Lors d’une grève de la faim dénonçant les irrégularités présumées dans les concours de recrutement de la commission de la fonction publique du Jharkhand et de la commission de sélection du personnel du Jharkhand, à Ranchi (Inde), le 7 août 2026. YOUSUF SARFARAZ/AFP
Des étudiants indiens ont marché, lundi 10 août, vers l’assemblée législative du Jharkhand, à Ranchi, pour dénoncer des fraudes présumées lors de concours destinés à intégrer l’administration.
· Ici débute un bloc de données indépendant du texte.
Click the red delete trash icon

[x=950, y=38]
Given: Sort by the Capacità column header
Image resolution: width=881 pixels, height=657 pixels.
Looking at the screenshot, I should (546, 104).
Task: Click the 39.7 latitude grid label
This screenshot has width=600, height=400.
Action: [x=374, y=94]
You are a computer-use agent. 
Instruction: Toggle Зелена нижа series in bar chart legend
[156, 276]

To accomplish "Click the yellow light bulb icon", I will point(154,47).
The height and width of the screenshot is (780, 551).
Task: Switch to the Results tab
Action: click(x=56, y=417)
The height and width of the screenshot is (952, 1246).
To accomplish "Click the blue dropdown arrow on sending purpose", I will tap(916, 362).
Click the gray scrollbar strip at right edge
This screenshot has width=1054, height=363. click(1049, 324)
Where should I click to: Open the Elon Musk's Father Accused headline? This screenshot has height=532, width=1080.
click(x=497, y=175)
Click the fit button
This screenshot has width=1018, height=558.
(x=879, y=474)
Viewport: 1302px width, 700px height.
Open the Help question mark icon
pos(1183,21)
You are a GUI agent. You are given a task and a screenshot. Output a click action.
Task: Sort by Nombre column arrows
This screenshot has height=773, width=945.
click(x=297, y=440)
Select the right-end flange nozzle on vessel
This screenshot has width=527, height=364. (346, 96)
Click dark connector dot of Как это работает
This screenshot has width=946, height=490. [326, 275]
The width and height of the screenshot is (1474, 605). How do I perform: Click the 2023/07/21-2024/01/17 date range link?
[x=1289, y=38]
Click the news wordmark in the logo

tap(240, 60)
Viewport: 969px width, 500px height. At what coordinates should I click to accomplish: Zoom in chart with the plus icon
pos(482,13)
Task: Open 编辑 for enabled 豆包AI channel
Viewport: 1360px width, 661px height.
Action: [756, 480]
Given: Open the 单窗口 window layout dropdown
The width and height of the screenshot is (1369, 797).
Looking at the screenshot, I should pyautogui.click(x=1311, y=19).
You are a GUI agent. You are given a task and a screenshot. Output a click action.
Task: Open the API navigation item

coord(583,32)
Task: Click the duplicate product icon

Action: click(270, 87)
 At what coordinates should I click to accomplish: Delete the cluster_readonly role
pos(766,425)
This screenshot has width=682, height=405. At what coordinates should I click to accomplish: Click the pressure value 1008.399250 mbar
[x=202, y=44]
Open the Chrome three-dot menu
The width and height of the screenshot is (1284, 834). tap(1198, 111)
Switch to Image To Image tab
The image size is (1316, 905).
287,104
Le mouvement de contestation dans cet Etat situé dans l’est de l’Inde a débuté le 29 juillet, quatre jours après la fin de la fronde étudiante menée par le Parti du peuple cafard (CJP), qui a conduit à la démission du ministre de l’éducation indien.
Au moins six manifestants ont commencé une grève de la faim, parmi lesquels le leader de ce mouvement, Devendra Nath Mahto, 33 ans, qui jeûne depuis plus d’une semaine. « Nous voulons que tout le système change », a déclaré à des médias indiens M. Mahto, qui réclame que l’organisation des concours de recrutement de la fonction publique dans cet Etat de plus de 33 millions d’habitants ne soit plus confiée à une société privée.
Lundi matin, les manifestants ont convergé vers l’assemblée législative de cet Etat, autour de laquelle des centaines de policiers avaient été déployés, et des barricades de fil barbelé, érigées, après l’échec des discussions entre les protestataires et le gouvernement local.